As a designer and possible publisher, sure, the GSL is a major turn-off but not as a player.
callin, have you looked at my sites? I spend way more time on game design than I do on playing, and I publish (if only to my web site or USENET or whatever) when and as I have the opportunity. GSL vs. OGL is very relevant to me. Even if it didn’t potentially have a real impact on me, as a FOSS proponent from way back having the license restricted annoys me anyway.
As far as ‘play before dislike’, I’ve already said that mechanically I’m fairly okay with the game as a whole. There are bits that don’t set well with me, but that’s true of every system I have ever played, it just comes with the territory.
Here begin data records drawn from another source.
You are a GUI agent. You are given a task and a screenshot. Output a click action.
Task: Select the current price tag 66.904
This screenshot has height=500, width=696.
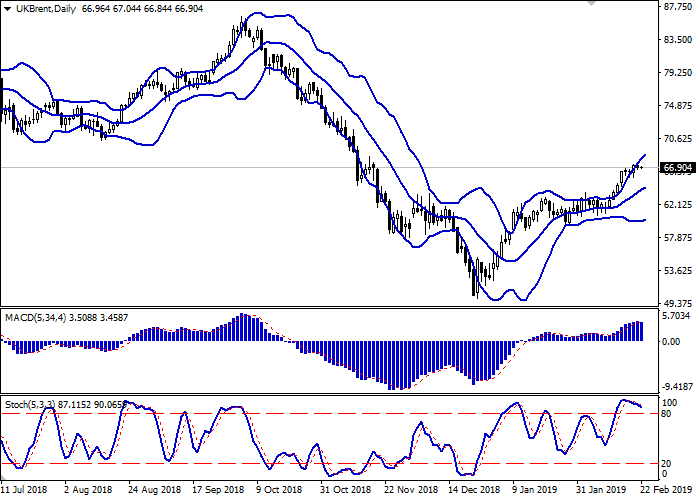coord(677,168)
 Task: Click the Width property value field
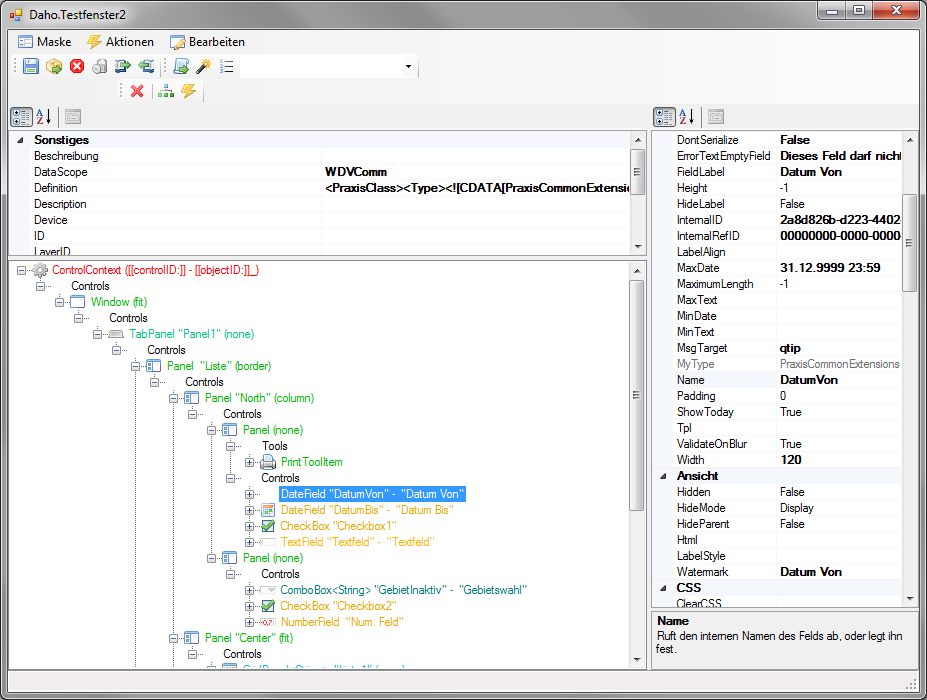(838, 460)
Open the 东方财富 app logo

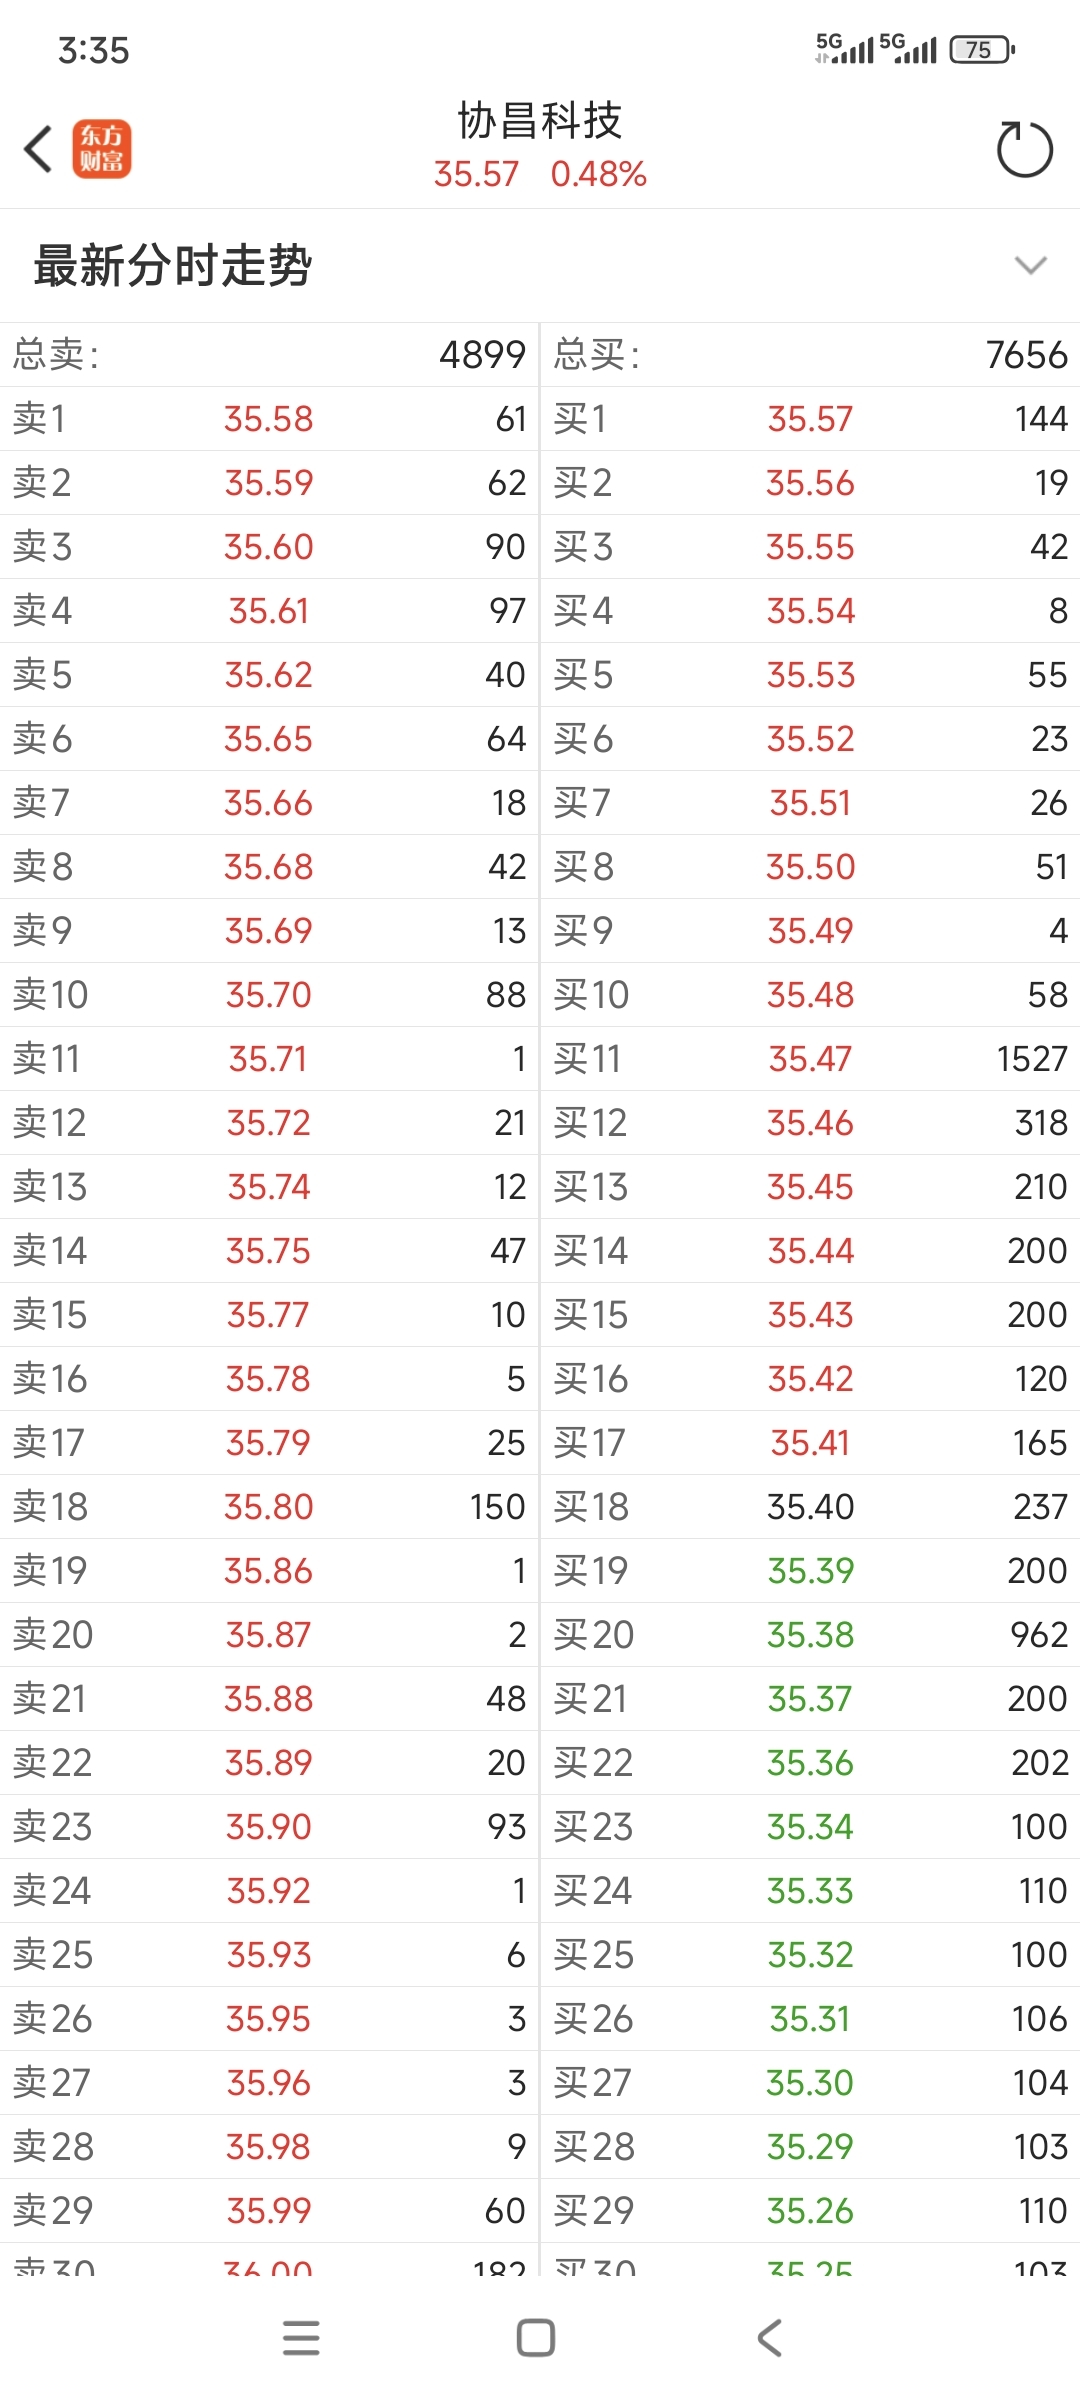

I don’t dislike 4e, particularly, but it doesn’t really interest me. The licensing changes and behavior of Wizards turned me off (OGL -> GSL, ganking licenses from companies I like, botched buildup before the release); my attention is now elsewhere.
I know a lot of people like playing 4e. I’m happy for them. But given where I am in my gaming life, I’m not all that interested in becoming one of them, I have other things I’m working on.
Interesting – thank you for laying this out so clearly.
Reading your perspective, I feel like you’re a good cautionary tale for WotC with future editions when it comes to PR. I wrote about this topic recently. Basically, I feel like WotC did themselves a major disservice with the way they connected (or failed to connect) with the gaming community around the launch of 4e. This includes the death of the OGL for 4e and the lousy way they talked about the new system, came across as bashing people who liked the old system, etc. I hope they avoid those types of missteps in the future.
You’re welcome, OnlineDM, and thanks.
My differences with 4e aren’t really due to mechanics. I can accept and deal with the design oddities, be they merely irksome (circles with corners actually don’t bother me too much, they’re not that far away from the normal jaggy representation of circles on a grid), faulty (or do skill challenges finally work right?), or outright failure (‘streamlined combat’, anyone?).
WotC failed to attract me with their marketing during the buildup, they left me with little to no confidence in what they were doing. Ganking the licenses from groups I liked and stripping the OGL down to GSL told me they were going in a direction as a company that I really wasn’t cool with.
As I said in the post, 4e saddens me because I see things there I like, but I can’t bring myself to support it. My time is precious enough now that I find I limit myself to things I do like, and WotC doesn’t make the cut right now.